Deutschland: PMI Verarb. Gewerbe (Nov.), 9.55 Uhr
Euroraum: PMI Verarb. Gewerbe (Nov.), 10.00 Uhr
USA: ISM-Index Verarb. Gewerbe (Nov.), 16.00 Uhr

An den Rentenmärkten verlief das Geschehen gestern in ruhigen Bahnen. Nach einem mäßigen Auftakt gaben die Renditen langlaufender Bundesanleihen wieder nach, als die vorläufigen Preisdaten für den Euroraum gemeldet wurden. Diese waren schwächer als erwartet ausgefallen: Während die Gesamtinflationsrate im November immerhin von 1,4 auf 1,5% J/J anzog, verharrte die um die volatilen Nahrungsmittel- und Energiepreise bereinigte Kerninflation bei 0,9% J/J. In der Kerninflation machen sich jetzt die Preise für Touristikdienstleistungen dämpfend bemerkbar, nachdem sie im Frühjahr saisonbedingt (auch infolge des eingebrochenen Türkeitourismus) in den europäischen Ausweichdestinationen an-gezogen waren. Die EZB dürfte sich bestätigt sehen, das Ende ihres Anleihekaufprogramms offengelassen zu haben. In den USA sind die nominalen persönlichen Einkommen und Ausgaben im Oktober um +0,4% bzw. +0,3% M/M gestiegen, was im Rahmen der Erwartungen lag. In beide Aggregate ist seit Sommer wieder mehr Schwung gekommen, doch in realer Rechnung sieht es angesichts der zuletzt etwas beschleunigten Inflation etwas anders aus. Blickt man freilich auf die Jahresrate des Preisauftriebs, so ist diese doch noch einiges vom Ziel der Fed von 2% entfernt. So lag der von der Fed als Inflationsmaß bevorzugte Deflator der Konsumentenausgaben im Oktober bei +1,6% J/J, die „Kernrate“ unverändert bei +1,4% J/J. Bei herrschender Vollbeschäftigung wird die Fed Mitte Dezember aber die lang vorbereitete Leitzinsanhebung vollziehen. Doch zweifelt der Markt weiterhin an der Leitzinsprojektion der Fed, die drei weitere Schritte 2018 vorsieht und die wir auch als „Hauptvariante“ in unserer Prognose führen.

Aktien


Deutsche Börse, Handelsstatistik 11/17

Im asiatischen Handel hatten noch die brodelnde Nordkorea-Krise und schwache Technologiewerte für Abgabedruck gesorgt, in Europa war es dann der starke Euro, der die Indizes in der Verlustzone hielt.

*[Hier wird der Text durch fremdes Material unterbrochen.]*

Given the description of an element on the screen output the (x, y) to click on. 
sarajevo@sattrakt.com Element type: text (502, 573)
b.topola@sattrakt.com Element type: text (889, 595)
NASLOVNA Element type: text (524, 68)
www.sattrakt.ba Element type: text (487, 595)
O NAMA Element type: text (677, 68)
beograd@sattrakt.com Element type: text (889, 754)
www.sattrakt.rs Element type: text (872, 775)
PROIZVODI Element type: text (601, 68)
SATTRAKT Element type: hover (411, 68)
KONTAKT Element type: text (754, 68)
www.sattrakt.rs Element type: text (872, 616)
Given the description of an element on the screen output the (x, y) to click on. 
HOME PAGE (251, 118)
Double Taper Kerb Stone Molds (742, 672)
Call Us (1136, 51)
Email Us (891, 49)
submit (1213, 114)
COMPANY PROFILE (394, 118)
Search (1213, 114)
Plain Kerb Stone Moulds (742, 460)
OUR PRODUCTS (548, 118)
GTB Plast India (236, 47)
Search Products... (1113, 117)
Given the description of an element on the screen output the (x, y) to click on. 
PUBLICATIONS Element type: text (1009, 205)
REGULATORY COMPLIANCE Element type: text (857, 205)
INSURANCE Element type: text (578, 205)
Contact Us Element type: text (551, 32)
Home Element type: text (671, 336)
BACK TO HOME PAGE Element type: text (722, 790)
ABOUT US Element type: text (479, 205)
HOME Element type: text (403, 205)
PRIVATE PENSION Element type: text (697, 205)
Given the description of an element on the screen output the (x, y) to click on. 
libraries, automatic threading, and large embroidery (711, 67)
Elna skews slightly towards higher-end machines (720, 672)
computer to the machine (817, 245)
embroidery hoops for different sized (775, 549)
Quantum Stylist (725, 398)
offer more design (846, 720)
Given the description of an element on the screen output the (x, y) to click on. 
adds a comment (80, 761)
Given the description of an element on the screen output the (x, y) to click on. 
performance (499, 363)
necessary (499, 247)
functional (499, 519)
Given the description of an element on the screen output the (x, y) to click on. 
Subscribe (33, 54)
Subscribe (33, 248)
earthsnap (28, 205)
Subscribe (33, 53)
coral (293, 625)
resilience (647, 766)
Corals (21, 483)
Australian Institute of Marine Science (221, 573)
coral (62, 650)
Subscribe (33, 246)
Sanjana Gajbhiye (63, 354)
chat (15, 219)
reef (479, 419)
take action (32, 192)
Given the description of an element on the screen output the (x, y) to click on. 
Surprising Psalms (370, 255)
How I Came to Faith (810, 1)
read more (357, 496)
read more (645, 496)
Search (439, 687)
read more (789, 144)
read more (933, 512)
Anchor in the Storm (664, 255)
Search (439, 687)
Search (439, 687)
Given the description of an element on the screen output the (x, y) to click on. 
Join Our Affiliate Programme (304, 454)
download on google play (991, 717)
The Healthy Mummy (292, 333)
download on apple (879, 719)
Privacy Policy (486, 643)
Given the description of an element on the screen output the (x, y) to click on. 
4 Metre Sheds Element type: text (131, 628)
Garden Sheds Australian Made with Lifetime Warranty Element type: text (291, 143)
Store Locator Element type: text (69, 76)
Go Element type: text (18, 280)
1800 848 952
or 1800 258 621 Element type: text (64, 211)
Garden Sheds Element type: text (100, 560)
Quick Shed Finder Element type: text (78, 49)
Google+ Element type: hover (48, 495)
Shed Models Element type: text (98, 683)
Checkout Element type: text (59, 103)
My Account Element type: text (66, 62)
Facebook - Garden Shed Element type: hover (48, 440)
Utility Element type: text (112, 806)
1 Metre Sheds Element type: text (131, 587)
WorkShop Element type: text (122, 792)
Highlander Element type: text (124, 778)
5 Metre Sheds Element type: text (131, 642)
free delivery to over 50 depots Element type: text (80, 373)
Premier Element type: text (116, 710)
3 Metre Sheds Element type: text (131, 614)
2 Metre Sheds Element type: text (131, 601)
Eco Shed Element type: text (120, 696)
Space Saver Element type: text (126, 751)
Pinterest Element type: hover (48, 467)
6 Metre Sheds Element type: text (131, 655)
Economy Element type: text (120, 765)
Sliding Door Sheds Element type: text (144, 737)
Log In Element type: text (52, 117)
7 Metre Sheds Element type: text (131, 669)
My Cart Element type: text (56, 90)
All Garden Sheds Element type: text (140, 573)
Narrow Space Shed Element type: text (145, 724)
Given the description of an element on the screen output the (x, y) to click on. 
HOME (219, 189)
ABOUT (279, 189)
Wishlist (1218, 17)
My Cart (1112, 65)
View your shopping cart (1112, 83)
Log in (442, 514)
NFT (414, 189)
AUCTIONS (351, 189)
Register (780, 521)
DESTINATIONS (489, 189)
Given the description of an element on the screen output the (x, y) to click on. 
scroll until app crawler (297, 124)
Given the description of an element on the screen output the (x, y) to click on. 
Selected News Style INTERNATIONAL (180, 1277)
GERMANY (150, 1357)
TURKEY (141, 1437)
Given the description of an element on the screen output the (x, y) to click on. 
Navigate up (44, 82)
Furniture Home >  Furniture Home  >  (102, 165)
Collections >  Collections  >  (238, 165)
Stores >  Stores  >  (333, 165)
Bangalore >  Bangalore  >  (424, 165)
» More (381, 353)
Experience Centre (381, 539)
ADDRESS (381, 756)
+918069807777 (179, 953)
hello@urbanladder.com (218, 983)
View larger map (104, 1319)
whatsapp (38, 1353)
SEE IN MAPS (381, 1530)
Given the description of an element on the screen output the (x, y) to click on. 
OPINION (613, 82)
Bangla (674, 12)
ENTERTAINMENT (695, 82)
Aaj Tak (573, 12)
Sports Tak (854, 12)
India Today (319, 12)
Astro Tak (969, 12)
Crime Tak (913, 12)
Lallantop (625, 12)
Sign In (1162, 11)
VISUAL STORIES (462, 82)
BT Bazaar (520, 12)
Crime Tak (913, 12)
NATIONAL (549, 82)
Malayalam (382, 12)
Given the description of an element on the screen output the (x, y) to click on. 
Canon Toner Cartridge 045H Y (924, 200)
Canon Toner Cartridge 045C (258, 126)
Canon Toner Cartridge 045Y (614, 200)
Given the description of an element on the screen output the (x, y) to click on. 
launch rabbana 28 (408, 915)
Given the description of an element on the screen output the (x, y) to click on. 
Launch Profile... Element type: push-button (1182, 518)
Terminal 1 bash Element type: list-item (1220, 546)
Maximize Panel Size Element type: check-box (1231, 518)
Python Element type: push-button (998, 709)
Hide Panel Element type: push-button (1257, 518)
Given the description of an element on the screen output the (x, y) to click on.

Während im deutschen Leitindex Dax 30 die Vorzugsaktien von VW (+0,8%) ihren guten Lauf fortsetzen konnten, litten die Anteile von Munich Re (-2,7%) am Indexende unter den seit Jahren schrumpfenden Gewinnen und der Feststellung von CIO Wenning, dass die alten Niveaus vorerst nicht wieder erreicht werden. Im MDax profitierten die Titel von Osram (+2,7%) von der Ankündigung einer Jubiläumsdividende und einer Hochstufung. Im EUROSTOXX 50 gab es mit Finanzdienstleistern (+0,7%) und Telekommunikation (+0,3%) lediglich zwei Branchen, die zulegen konnten. Stärker unter Druck standen dagegen die zyklischen Sektoren Grundstoffe (-1,0%) und Baustoffe (-0,9%). Stärkste Einzeltitel im Leitindex des Euroraums waren die Aktien von Ahold Delhaize (+3,1%). An der Wall Street hat sich der Aufwärtstrend wieder deutlich beschleunigt. Nachdem bereits zum Handelsauftakt die Marke von 24.000 Punkten geknackt werden konnte, stiegen die Kursgewinne im Tagesverlauf weiter an. Hier lieferten die Steuerpläne von Donald Trump die positiven Impulse, nachdem der republikanische Senator McCain seine Unterstützung dafür angekündigt hatte. Im Fokus standen die beiden Industrietitel Boeing und United Technologies (jeweils +2,8%), während der Wettbewerber General Electric (-1,0%) erneut Federn lassen musste. Der Industriesektor (+1,5%) gehörte dennoch neben Energie (+1,6%) zu den mit Abstand stärksten Branchen. Lediglich Real Estate (+0,1%) konnte kaum zulegen. Die asiatischen Börsen tendieren zum Wochenschluss uneinheitlich. Während die chinesischen Börsen sich leicht abwärts entwickeln, kann der japanische Nikkei 225 moderat zulegen.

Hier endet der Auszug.